Try it: Tally the lines containing "will" in this data. Respond with the tally alone.

____

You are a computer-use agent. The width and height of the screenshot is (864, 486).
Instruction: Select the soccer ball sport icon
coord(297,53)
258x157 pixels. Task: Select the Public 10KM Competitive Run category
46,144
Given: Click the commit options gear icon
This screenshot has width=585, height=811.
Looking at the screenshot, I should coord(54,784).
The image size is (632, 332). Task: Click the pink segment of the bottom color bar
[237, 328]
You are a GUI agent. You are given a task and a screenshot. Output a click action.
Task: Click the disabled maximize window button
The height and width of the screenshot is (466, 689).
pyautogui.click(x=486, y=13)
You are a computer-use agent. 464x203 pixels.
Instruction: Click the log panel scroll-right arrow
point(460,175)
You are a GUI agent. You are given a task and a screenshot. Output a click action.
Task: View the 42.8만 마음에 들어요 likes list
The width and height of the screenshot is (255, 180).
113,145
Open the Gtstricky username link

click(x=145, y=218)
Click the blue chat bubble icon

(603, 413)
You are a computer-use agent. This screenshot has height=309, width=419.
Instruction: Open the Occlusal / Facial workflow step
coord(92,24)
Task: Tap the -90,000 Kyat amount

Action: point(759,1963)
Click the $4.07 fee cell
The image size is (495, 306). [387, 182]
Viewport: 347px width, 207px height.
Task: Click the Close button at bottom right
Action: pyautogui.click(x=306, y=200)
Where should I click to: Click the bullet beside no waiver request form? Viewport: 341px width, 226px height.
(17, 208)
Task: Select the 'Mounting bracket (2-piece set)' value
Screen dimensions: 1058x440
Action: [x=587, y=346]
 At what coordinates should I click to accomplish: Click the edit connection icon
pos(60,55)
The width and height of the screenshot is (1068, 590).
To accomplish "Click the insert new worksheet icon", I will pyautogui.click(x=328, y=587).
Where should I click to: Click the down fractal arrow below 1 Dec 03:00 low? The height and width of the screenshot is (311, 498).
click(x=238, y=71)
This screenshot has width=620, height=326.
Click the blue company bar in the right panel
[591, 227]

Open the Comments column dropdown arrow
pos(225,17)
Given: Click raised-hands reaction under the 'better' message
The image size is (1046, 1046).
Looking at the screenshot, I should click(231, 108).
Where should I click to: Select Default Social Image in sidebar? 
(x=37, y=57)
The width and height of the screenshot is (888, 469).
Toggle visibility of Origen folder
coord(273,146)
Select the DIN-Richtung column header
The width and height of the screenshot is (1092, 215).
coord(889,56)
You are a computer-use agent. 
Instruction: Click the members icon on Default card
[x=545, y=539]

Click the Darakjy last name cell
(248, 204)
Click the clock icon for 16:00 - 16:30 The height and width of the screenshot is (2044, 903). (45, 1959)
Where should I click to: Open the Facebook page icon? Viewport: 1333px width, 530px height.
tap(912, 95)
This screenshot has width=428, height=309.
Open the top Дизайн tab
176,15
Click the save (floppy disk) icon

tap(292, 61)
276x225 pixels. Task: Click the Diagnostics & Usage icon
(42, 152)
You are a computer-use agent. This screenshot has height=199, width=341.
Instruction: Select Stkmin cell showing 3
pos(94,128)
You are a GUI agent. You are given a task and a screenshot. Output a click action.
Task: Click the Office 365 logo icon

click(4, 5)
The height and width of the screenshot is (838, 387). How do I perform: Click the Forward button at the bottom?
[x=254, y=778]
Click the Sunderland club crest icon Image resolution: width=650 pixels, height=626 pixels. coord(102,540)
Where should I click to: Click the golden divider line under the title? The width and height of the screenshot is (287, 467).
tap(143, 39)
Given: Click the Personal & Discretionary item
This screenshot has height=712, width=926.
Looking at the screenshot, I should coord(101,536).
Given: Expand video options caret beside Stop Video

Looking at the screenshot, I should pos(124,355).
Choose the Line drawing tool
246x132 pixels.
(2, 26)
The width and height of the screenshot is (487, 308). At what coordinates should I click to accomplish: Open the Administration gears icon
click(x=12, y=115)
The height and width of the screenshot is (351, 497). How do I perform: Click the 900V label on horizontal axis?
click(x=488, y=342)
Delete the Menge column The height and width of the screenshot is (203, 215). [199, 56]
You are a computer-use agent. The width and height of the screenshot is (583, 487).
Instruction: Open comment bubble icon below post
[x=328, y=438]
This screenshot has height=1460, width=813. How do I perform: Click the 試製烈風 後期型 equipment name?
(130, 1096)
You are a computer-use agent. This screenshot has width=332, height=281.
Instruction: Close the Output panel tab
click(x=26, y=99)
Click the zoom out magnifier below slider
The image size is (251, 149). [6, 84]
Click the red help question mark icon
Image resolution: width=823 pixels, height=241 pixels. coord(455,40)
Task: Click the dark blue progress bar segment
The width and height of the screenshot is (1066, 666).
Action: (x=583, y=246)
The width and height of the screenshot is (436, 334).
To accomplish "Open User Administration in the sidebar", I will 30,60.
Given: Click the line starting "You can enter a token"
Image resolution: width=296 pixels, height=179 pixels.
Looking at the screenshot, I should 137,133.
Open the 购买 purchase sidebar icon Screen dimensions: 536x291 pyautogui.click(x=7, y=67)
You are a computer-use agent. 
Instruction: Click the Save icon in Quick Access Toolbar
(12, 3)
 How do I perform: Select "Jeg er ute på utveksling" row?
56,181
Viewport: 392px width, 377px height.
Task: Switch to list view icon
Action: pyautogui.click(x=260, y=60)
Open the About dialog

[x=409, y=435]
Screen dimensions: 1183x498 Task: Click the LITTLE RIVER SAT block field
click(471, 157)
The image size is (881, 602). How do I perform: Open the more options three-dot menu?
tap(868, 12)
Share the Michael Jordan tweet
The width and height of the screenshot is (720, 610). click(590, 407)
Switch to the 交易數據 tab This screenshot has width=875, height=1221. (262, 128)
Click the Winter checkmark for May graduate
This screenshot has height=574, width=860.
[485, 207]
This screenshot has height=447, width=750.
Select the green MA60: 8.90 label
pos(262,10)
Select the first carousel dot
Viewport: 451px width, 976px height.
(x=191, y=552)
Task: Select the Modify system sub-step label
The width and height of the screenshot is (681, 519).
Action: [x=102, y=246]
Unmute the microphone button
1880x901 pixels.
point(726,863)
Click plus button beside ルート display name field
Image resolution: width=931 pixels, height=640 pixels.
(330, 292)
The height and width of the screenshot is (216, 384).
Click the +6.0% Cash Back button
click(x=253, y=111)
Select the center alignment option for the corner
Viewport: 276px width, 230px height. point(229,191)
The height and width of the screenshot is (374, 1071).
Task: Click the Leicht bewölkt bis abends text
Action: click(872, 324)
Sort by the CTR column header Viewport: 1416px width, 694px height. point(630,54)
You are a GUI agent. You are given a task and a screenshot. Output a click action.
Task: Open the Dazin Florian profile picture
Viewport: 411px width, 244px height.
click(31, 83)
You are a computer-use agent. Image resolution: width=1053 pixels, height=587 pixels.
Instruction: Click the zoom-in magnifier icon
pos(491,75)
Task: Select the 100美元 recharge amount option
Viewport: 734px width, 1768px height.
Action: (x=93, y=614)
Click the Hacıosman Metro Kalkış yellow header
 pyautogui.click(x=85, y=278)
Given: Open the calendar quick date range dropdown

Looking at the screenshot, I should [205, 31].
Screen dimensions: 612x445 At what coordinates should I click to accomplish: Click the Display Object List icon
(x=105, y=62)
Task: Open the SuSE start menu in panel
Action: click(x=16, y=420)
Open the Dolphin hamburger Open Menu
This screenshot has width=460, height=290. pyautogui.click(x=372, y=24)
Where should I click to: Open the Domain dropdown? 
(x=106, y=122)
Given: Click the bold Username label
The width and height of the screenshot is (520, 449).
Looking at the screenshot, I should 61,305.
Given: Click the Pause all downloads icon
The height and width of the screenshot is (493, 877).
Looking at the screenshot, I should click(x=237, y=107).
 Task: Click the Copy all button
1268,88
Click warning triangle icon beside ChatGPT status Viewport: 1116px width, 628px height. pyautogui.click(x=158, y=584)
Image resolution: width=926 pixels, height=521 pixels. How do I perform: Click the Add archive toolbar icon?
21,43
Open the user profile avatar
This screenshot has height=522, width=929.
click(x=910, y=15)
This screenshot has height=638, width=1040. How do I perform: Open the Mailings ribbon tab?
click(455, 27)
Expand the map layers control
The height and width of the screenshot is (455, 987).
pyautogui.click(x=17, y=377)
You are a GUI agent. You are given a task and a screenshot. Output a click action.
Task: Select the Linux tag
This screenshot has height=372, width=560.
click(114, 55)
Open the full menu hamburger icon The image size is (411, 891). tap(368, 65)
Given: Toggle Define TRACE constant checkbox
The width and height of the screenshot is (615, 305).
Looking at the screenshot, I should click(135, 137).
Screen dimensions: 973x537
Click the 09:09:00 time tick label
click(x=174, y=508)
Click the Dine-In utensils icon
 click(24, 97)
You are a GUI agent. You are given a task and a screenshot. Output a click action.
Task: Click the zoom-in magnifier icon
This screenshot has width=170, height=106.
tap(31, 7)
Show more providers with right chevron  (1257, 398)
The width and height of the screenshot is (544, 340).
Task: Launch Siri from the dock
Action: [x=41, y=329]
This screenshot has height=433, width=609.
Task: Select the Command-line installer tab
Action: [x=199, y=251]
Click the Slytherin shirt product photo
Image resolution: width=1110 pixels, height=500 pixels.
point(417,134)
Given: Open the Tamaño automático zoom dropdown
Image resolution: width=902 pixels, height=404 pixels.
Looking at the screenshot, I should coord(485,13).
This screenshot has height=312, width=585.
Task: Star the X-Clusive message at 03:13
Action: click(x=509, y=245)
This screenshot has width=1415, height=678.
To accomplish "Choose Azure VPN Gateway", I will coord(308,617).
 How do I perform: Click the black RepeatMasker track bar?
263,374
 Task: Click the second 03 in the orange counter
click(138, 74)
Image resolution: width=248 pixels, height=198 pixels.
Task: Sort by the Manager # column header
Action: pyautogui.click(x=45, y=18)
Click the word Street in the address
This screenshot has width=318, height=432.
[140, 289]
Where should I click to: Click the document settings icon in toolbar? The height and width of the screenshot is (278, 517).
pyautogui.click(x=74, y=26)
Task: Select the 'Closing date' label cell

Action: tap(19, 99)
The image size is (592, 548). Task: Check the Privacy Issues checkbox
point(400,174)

____

Output of the exercise: 3